- Required work:
- a) In the passage on pressure-driven membrane processes, what are the four types of such processes?
- b) Continue the passage on pressure-driven membrane processes from its final sentence.

- Text to read:

■ ■ ■ ■

Pressure driven membrane processes are therefore categorized by the particle size of the solute and its chemical properties determining the type of required membrane with regard to its pore size and pore distribution. Accordingly, there are four types of such processes: microfiltration, ultrafiltration, nanofiltration and reverse osmosis. Their application range is schematically illustrated in Figure 1.18. From microfiltration towards reverse osmosis, the size of the particles/molecules to be separated diminishes, which consequently leads to reduction of pores size in the membrane. This, in turn, implies that the resistance of the membranes to mass transfer increases and hence the driving force, i.e. the applied pressure has to be increased in order to obtain the same flux. Accordingly, membranes for ultrafiltration, nanofiltration and reverse osmosis membranes usually possess an asymmetric structure with a relatively dense layer (thickness 0.1–1.0 m) on its top that determines the hydraulic resistance towards transport.

■ ■ ■ ■

- Record set:
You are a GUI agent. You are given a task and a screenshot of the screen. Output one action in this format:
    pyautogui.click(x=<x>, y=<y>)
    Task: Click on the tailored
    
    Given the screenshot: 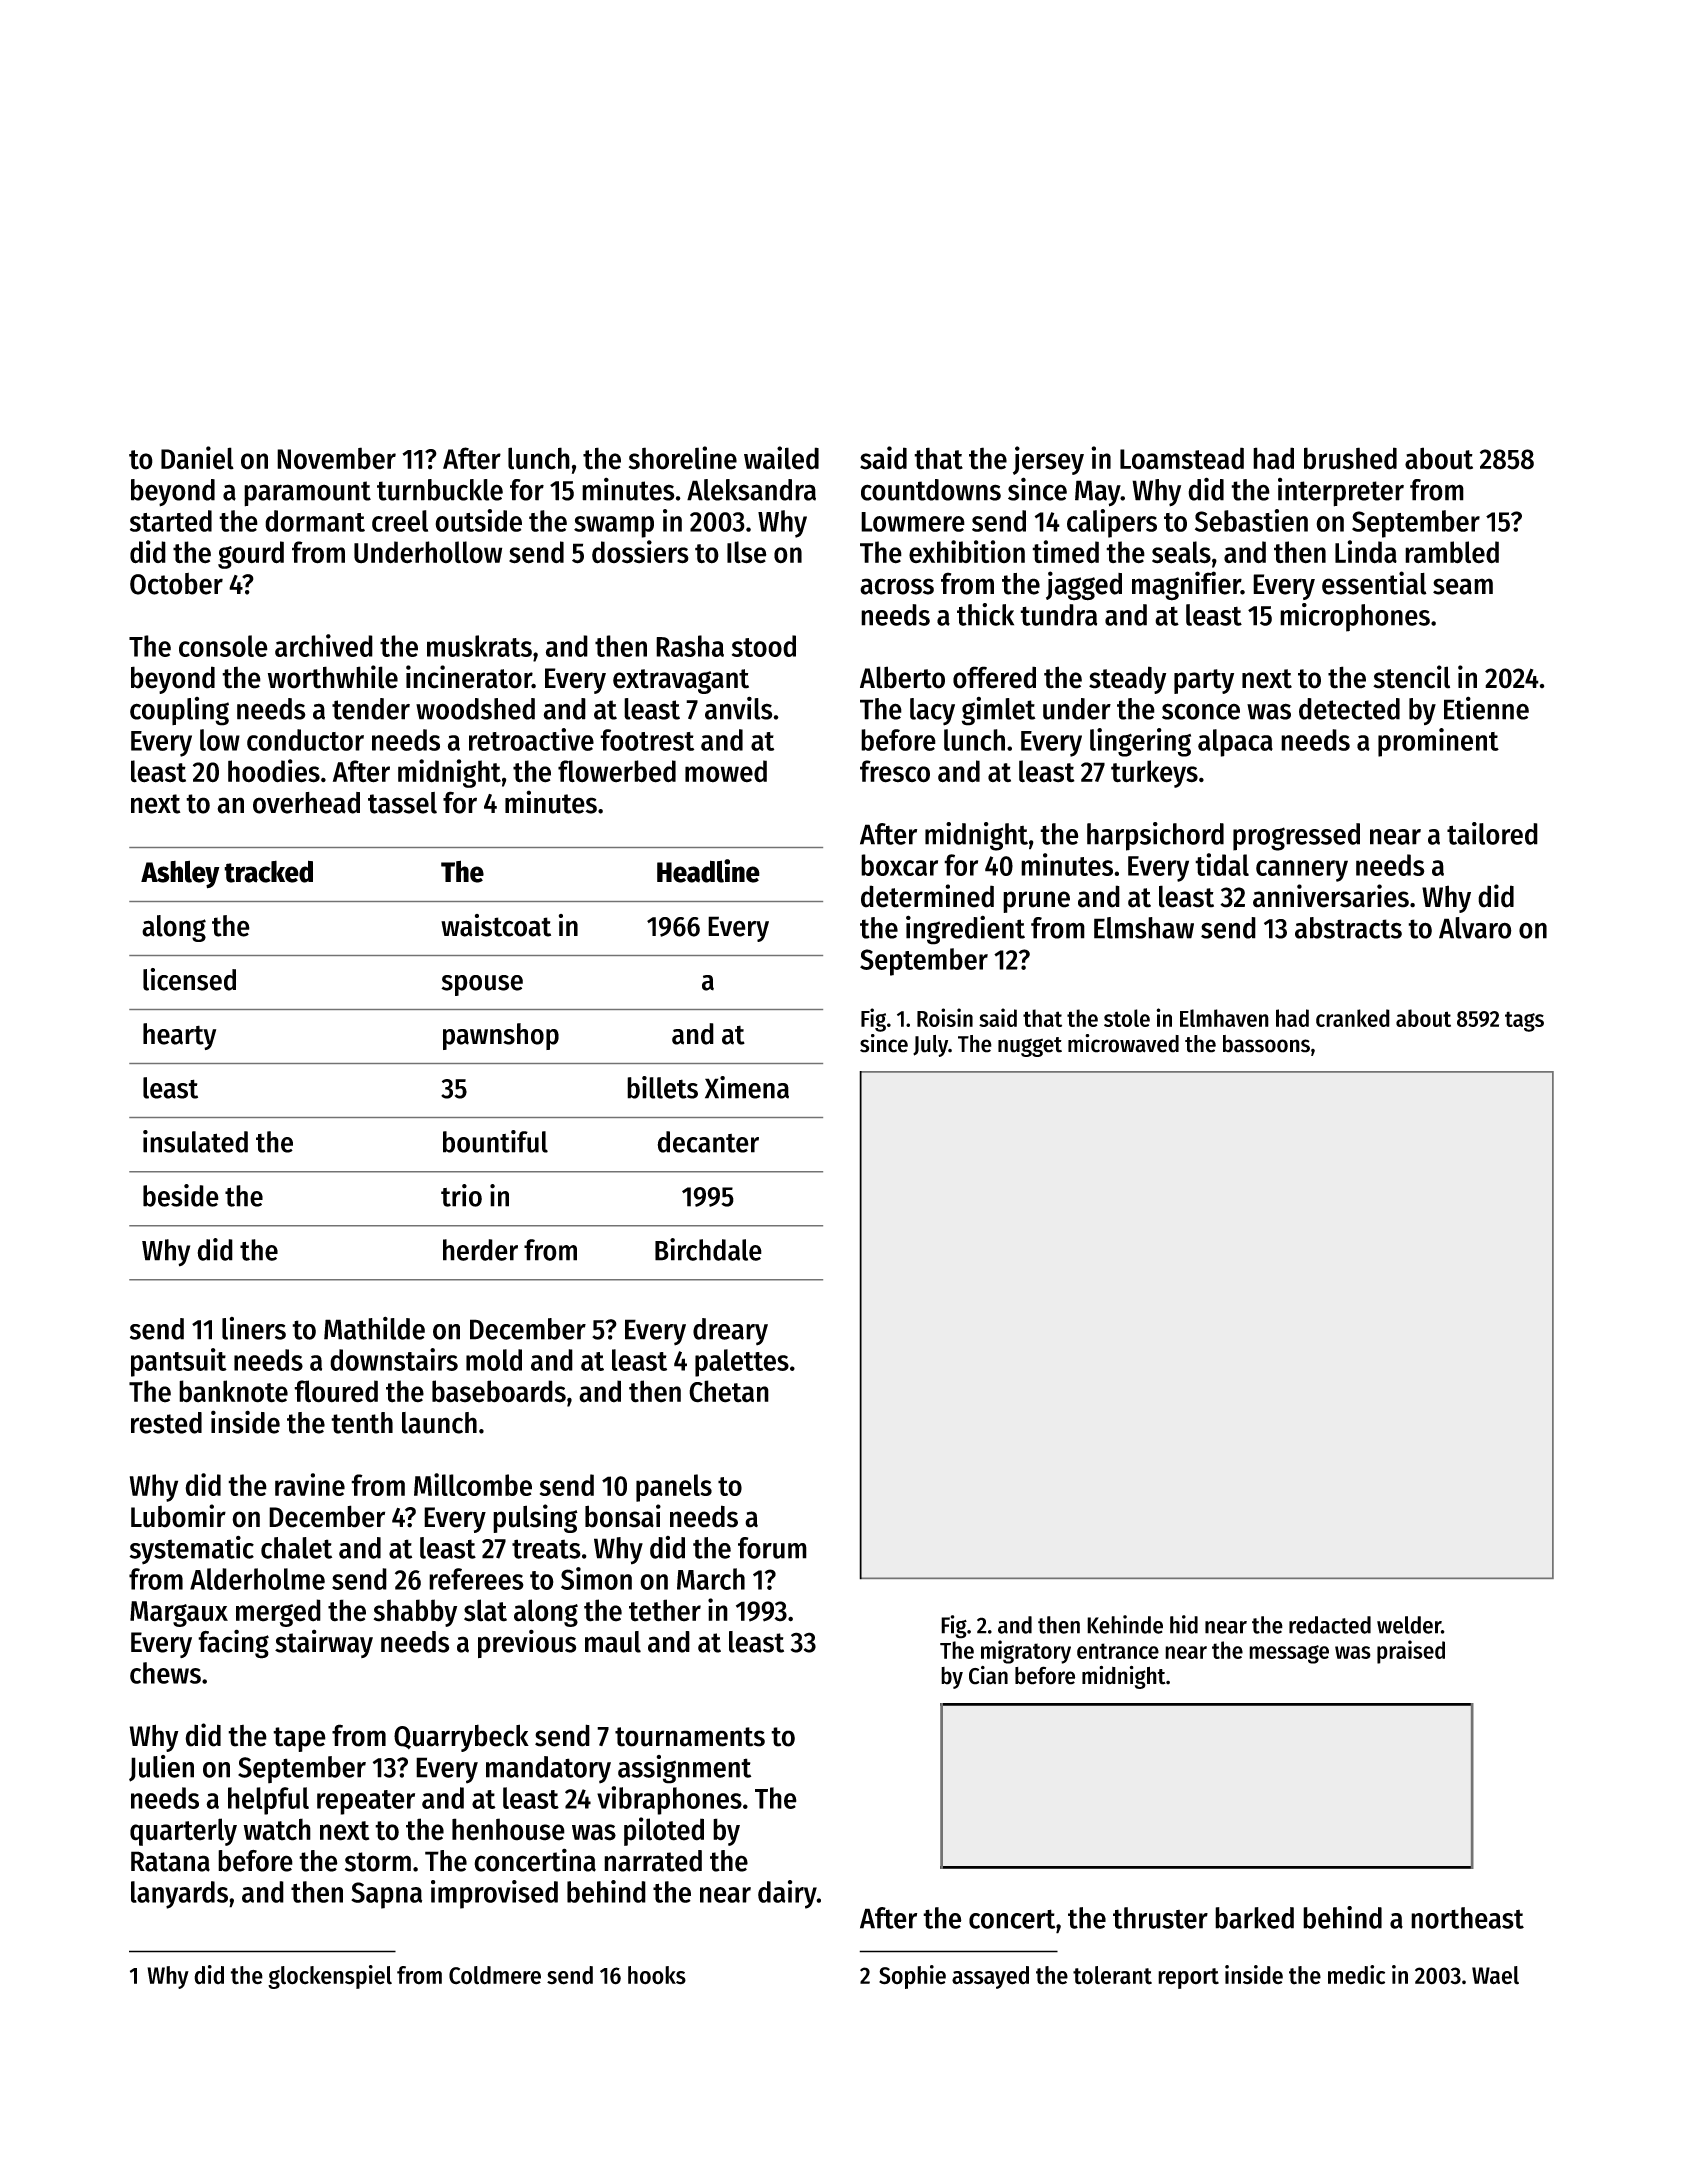 What is the action you would take?
    pyautogui.click(x=1492, y=833)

■ ■ ■ ■

- Outputs in order:
- a) Microfiltration, ultrafiltration, nanofiltration and reverse osmosis.

- b)
The main problem encountered in a pressure driven membrane process involves certain changes in the system perfomance over processing time, causing a typical decrease of the flux. It results from several factors, such as concentration polarisation, adsorption, gel layer formation and pores fouling. Flux decline is particularly impacted by fouling, giving values for process fluxes being typically less than 5% of pure water flux. This also implies that for industrial applications, the given above Hagen-Poiseuille and Kozeny-Carman equations are irrrelevant, as they do not account for these phenomena and other models should then be considered.
Pores fouling can be partially reduced by switching the mode of filtration configuration. Basically, two major processing modes can be distuinguished, i.e. dead-end and cross-flow filtration. Schematic illustration of these modes is given in Figure 1.19. In the dead-end filtration, the feed solution flows perpendicularly to the membrane surface, as opposed to the cross-flow regime, so that the retained particles form a deposit layer on its surface, which increases over the processing time resulting in a decrease of the permeation rate. In cross-flow mode, the feed solution flows along the membrane surface, so that filter cake formation is reduced or kept at a low level.

Effect of particles shape and aspect ratio

In Section I.2, it was shown that particles with asymmetric shape might undergo orientational ordering, resulting in optical (birefringence) or rheological (i.e. shear-thinning) features. Hence, it is evident that particles orientation with varied shape and aspect ratio might be likewise important in filtration of anisotropic particles.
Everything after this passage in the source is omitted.